- Exercise material:
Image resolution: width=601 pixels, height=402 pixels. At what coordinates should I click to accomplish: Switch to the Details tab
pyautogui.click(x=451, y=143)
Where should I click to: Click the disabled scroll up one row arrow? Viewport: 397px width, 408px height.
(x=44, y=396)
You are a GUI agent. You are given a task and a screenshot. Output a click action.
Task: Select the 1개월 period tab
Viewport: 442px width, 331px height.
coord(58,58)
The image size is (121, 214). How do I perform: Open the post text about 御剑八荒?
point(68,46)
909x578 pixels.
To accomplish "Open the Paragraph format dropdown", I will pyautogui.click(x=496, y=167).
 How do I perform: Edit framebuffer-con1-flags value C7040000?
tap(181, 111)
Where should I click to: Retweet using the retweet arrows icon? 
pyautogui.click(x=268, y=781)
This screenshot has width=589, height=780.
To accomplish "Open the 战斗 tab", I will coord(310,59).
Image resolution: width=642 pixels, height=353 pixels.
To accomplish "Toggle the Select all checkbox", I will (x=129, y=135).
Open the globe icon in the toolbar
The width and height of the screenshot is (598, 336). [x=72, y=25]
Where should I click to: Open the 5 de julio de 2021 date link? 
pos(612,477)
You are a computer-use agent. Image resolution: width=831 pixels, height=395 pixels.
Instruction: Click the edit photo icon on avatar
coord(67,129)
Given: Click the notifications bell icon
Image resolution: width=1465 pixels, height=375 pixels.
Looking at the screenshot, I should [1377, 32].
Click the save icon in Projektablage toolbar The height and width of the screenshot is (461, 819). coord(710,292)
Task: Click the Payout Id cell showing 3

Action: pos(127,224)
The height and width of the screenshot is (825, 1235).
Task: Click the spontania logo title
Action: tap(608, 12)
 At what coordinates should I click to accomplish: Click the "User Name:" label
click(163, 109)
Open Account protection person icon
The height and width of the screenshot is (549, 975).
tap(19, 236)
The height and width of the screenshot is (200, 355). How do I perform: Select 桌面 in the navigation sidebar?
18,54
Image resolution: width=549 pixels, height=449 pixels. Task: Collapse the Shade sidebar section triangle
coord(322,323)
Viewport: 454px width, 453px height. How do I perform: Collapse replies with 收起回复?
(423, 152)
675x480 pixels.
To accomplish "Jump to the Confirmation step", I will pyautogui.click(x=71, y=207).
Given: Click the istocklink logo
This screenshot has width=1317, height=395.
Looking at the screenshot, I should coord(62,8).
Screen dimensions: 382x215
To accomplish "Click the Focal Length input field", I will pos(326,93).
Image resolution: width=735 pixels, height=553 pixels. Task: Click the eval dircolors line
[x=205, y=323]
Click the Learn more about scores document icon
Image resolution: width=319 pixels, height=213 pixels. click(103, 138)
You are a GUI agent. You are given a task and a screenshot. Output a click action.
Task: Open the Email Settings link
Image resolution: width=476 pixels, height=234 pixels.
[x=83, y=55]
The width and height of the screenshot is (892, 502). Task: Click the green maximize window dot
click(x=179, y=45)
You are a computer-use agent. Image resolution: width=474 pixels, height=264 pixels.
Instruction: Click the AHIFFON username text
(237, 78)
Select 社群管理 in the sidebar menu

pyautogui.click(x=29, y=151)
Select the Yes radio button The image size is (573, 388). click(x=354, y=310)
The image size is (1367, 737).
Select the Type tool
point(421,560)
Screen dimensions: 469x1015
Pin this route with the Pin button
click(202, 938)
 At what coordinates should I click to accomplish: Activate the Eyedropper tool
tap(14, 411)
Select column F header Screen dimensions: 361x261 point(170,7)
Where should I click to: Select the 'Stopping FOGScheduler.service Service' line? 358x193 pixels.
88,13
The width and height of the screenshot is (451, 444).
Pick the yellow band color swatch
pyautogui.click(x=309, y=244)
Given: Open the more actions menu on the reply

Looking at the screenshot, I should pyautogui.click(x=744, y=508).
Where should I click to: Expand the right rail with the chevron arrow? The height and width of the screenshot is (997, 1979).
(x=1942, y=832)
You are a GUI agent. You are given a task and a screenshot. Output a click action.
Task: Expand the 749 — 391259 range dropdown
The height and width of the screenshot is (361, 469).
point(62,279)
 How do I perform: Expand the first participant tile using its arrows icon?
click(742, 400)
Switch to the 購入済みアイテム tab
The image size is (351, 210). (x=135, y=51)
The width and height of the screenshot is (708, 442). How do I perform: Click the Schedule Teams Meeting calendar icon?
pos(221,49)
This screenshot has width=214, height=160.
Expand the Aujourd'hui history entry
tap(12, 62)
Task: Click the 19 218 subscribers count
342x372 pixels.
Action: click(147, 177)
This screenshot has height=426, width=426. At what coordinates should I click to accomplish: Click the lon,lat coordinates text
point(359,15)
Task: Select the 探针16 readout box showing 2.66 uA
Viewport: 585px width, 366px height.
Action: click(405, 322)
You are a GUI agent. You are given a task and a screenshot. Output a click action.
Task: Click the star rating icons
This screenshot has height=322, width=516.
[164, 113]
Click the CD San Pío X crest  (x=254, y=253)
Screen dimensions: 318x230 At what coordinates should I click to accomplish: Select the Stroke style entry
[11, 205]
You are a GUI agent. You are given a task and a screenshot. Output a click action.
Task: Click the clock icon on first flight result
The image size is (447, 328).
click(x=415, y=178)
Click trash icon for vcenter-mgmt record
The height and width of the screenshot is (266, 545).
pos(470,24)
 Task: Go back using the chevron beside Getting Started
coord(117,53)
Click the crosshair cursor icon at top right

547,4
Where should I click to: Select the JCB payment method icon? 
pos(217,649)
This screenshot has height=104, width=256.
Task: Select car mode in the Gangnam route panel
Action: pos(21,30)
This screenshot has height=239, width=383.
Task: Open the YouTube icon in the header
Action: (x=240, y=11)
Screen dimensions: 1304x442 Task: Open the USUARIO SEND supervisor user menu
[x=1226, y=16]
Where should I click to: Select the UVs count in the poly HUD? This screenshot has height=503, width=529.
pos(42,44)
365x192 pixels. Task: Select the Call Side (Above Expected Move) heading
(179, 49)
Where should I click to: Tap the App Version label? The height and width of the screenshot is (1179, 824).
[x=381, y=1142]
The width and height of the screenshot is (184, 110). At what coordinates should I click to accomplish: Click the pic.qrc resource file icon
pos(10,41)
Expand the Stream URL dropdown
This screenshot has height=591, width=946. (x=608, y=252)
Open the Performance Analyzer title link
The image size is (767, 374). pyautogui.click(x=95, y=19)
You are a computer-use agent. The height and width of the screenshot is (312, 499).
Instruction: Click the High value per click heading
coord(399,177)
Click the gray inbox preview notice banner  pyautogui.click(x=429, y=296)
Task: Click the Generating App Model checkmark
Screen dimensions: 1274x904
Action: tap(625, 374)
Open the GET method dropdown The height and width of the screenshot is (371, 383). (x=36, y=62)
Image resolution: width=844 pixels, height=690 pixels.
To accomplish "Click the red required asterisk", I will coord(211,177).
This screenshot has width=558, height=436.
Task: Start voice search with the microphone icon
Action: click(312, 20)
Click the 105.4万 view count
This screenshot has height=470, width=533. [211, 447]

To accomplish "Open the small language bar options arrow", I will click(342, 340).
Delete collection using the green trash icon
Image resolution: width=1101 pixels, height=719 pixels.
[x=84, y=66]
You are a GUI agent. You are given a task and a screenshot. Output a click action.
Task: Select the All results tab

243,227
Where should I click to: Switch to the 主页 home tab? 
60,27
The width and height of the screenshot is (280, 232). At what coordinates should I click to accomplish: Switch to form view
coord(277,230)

- Task description: Can you format all the entries above as a Markdown table with the columns Row and Line, numbering each line and leaving out the blank ones?

- Final result:
| Row | Line |
|---|---|
| 1 | Image resolution: width=601 pixels, height=402 pixels. At what coordinates should I click to accomplish: Switch to the Details tab |
| 2 | pyautogui.click(x=451, y=143) |
| 3 | Where should I click to: Click the disabled scroll up one row arrow? Viewport: 397px width, 408px height. |
| 4 | (x=44, y=396) |
| 5 | You are a GUI agent. You are given a task and a screenshot. Output a click action. |
| 6 | Task: Select the 1개월 period tab |
| 7 | Viewport: 442px width, 331px height. |
| 8 | coord(58,58) |
| 9 | The image size is (121, 214). How do I perform: Open the post text about 御剑八荒? |
| 10 | point(68,46) |
| 11 | 909x578 pixels. |
| 12 | To accomplish "Open the Paragraph format dropdown", I will pyautogui.click(x=496, y=167). |
| 13 |  How do I perform: Edit framebuffer-con1-flags value C7040000? |
| 14 | tap(181, 111) |
| 15 | Where should I click to: Retweet using the retweet arrows icon?  |
| 16 | pyautogui.click(x=268, y=781) |
| 17 | This screenshot has width=589, height=780. |
| 18 | To accomplish "Open the 战斗 tab", I will coord(310,59). |
| 19 | Image resolution: width=642 pixels, height=353 pixels. |
| 20 | To accomplish "Toggle the Select all checkbox", I will (x=129, y=135). |
| 21 | Open the globe icon in the toolbar |
| 22 | The width and height of the screenshot is (598, 336). [x=72, y=25] |
| 23 | Where should I click to: Open the 5 de julio de 2021 date link?  |
| 24 | pos(612,477) |
| 25 | You are a computer-use agent. Image resolution: width=831 pixels, height=395 pixels. |
| 26 | Instruction: Click the edit photo icon on avatar |
| 27 | coord(67,129) |
| 28 | Given: Click the notifications bell icon |
| 29 | Image resolution: width=1465 pixels, height=375 pixels. |
| 30 | Looking at the screenshot, I should [1377, 32]. |
| 31 | Click the save icon in Projektablage toolbar The height and width of the screenshot is (461, 819). coord(710,292) |
| 32 | Task: Click the Payout Id cell showing 3 |
| 33 | Action: pos(127,224) |
| 34 | The height and width of the screenshot is (825, 1235). |
| 35 | Task: Click the spontania logo title |
| 36 | Action: tap(608, 12) |
| 37 |  At what coordinates should I click to accomplish: Click the "User Name:" label |
| 38 | click(163, 109) |
| 39 | Open Account protection person icon |
| 40 | The height and width of the screenshot is (549, 975). |
| 41 | tap(19, 236) |
| 42 | The height and width of the screenshot is (200, 355). How do I perform: Select 桌面 in the navigation sidebar? |
| 43 | 18,54 |
| 44 | Image resolution: width=549 pixels, height=449 pixels. Task: Collapse the Shade sidebar section triangle |
| 45 | coord(322,323) |
| 46 | Viewport: 454px width, 453px height. How do I perform: Collapse replies with 收起回复? |
| 47 | (423, 152) |
| 48 | 675x480 pixels. |
| 49 | To accomplish "Jump to the Confirmation step", I will pyautogui.click(x=71, y=207). |
| 50 | Given: Click the istocklink logo |
| 51 | This screenshot has width=1317, height=395. |
| 52 | Looking at the screenshot, I should coord(62,8). |
| 53 | Screen dimensions: 382x215 |
| 54 | To accomplish "Click the Focal Length input field", I will pos(326,93). |
| 55 | Image resolution: width=735 pixels, height=553 pixels. Task: Click the eval dircolors line |
| 56 | [x=205, y=323] |
| 57 | Click the Learn more about scores document icon |
| 58 | Image resolution: width=319 pixels, height=213 pixels. click(103, 138) |
| 59 | You are a GUI agent. You are given a task and a screenshot. Output a click action. |
| 60 | Task: Open the Email Settings link |
| 61 | Image resolution: width=476 pixels, height=234 pixels. |
| 62 | [x=83, y=55] |
| 63 | The width and height of the screenshot is (892, 502). Task: Click the green maximize window dot |
| 64 | click(x=179, y=45) |
| 65 | You are a computer-use agent. Image resolution: width=474 pixels, height=264 pixels. |
| 66 | Instruction: Click the AHIFFON username text |
| 67 | (237, 78) |
| 68 | Select 社群管理 in the sidebar menu |
| 69 | pyautogui.click(x=29, y=151) |
| 70 | Select the Yes radio button The image size is (573, 388). click(x=354, y=310) |
| 71 | The image size is (1367, 737). |
| 72 | Select the Type tool |
| 73 | point(421,560) |
| 74 | Screen dimensions: 469x1015 |
| 75 | Pin this route with the Pin button |
| 76 | click(202, 938) |
| 77 |  At what coordinates should I click to accomplish: Activate the Eyedropper tool |
| 78 | tap(14, 411) |
| 79 | Select column F header Screen dimensions: 361x261 point(170,7) |
| 80 | Where should I click to: Select the 'Stopping FOGScheduler.service Service' line? 358x193 pixels. |
| 81 | 88,13 |
| 82 | The width and height of the screenshot is (451, 444). |
| 83 | Pick the yellow band color swatch |
| 84 | pyautogui.click(x=309, y=244) |
| 85 | Given: Open the more actions menu on the reply |
| 86 | Looking at the screenshot, I should pyautogui.click(x=744, y=508). |
| 87 | Where should I click to: Expand the right rail with the chevron arrow? The height and width of the screenshot is (997, 1979). |
| 88 | (x=1942, y=832) |
| 89 | You are a GUI agent. You are given a task and a screenshot. Output a click action. |
| 90 | Task: Expand the 749 — 391259 range dropdown |
| 91 | The height and width of the screenshot is (361, 469). |
| 92 | point(62,279) |
| 93 |  How do I perform: Expand the first participant tile using its arrows icon? |
| 94 | click(742, 400) |
| 95 | Switch to the 購入済みアイテム tab |
| 96 | The image size is (351, 210). (x=135, y=51) |
| 97 | The width and height of the screenshot is (708, 442). How do I perform: Click the Schedule Teams Meeting calendar icon? |
| 98 | pos(221,49) |
| 99 | This screenshot has width=214, height=160. |
| 100 | Expand the Aujourd'hui history entry |
| 101 | tap(12, 62) |
| 102 | Task: Click the 19 218 subscribers count |
| 103 | 342x372 pixels. |
| 104 | Action: click(147, 177) |
| 105 | This screenshot has height=426, width=426. At what coordinates should I click to accomplish: Click the lon,lat coordinates text |
| 106 | point(359,15) |
| 107 | Task: Select the 探针16 readout box showing 2.66 uA |
| 108 | Viewport: 585px width, 366px height. |
| 109 | Action: click(405, 322) |
| 110 | You are a GUI agent. You are given a task and a screenshot. Output a click action. |
| 111 | Task: Click the star rating icons |
| 112 | This screenshot has height=322, width=516. |
| 113 | [164, 113] |
| 114 | Click the CD San Pío X crest  (x=254, y=253) |
| 115 | Screen dimensions: 318x230 At what coordinates should I click to accomplish: Select the Stroke style entry |
| 116 | [11, 205] |
| 117 | You are a GUI agent. You are given a task and a screenshot. Output a click action. |
| 118 | Task: Click the clock icon on first flight result |
| 119 | The image size is (447, 328). |
| 120 | click(x=415, y=178) |
| 121 | Click trash icon for vcenter-mgmt record |
| 122 | The height and width of the screenshot is (266, 545). |
| 123 | pos(470,24) |
| 124 |  Task: Go back using the chevron beside Getting Started |
| 125 | coord(117,53) |
| 126 | Click the crosshair cursor icon at top right |
| 127 | 547,4 |
| 128 | Where should I click to: Select the JCB payment method icon?  |
| 129 | pos(217,649) |
| 130 | This screenshot has height=104, width=256. |
| 131 | Task: Select car mode in the Gangnam route panel |
| 132 | Action: pos(21,30) |
| 133 | This screenshot has height=239, width=383. |
| 134 | Task: Open the YouTube icon in the header |
| 135 | Action: (x=240, y=11) |
| 136 | Screen dimensions: 1304x442 Task: Open the USUARIO SEND supervisor user menu |
| 137 | [x=1226, y=16] |
| 138 | Where should I click to: Select the UVs count in the poly HUD? This screenshot has height=503, width=529. |
| 139 | pos(42,44) |
| 140 | 365x192 pixels. Task: Select the Call Side (Above Expected Move) heading |
| 141 | (179, 49) |
| 142 | Where should I click to: Tap the App Version label? The height and width of the screenshot is (1179, 824). |
| 143 | [x=381, y=1142] |
| 144 | The width and height of the screenshot is (184, 110). At what coordinates should I click to accomplish: Click the pic.qrc resource file icon |
| 145 | pos(10,41) |
| 146 | Expand the Stream URL dropdown |
| 147 | This screenshot has height=591, width=946. (x=608, y=252) |
| 148 | Open the Performance Analyzer title link |
| 149 | The image size is (767, 374). pyautogui.click(x=95, y=19) |
| 150 | You are a computer-use agent. The height and width of the screenshot is (312, 499). |
| 151 | Instruction: Click the High value per click heading |
| 152 | coord(399,177) |
| 153 | Click the gray inbox preview notice banner  pyautogui.click(x=429, y=296) |
| 154 | Task: Click the Generating App Model checkmark |
| 155 | Screen dimensions: 1274x904 |
| 156 | Action: tap(625, 374) |
| 157 | Open the GET method dropdown The height and width of the screenshot is (371, 383). (x=36, y=62) |
| 158 | Image resolution: width=844 pixels, height=690 pixels. |
| 159 | To accomplish "Click the red required asterisk", I will coord(211,177). |
| 160 | This screenshot has width=558, height=436. |
| 161 | Task: Start voice search with the microphone icon |
| 162 | Action: click(312, 20) |
| 163 | Click the 105.4万 view count |
| 164 | This screenshot has height=470, width=533. [211, 447] |
| 165 | To accomplish "Open the small language bar options arrow", I will click(342, 340). |
| 166 | Delete collection using the green trash icon |
| 167 | Image resolution: width=1101 pixels, height=719 pixels. |
| 168 | [x=84, y=66] |
| 169 | You are a GUI agent. You are given a task and a screenshot. Output a click action. |
| 170 | Task: Select the All results tab |
| 171 | 243,227 |
| 172 | Where should I click to: Switch to the 主页 home tab?  |
| 173 | 60,27 |
| 174 | The width and height of the screenshot is (280, 232). At what coordinates should I click to accomplish: Switch to form view |
| 175 | coord(277,230) |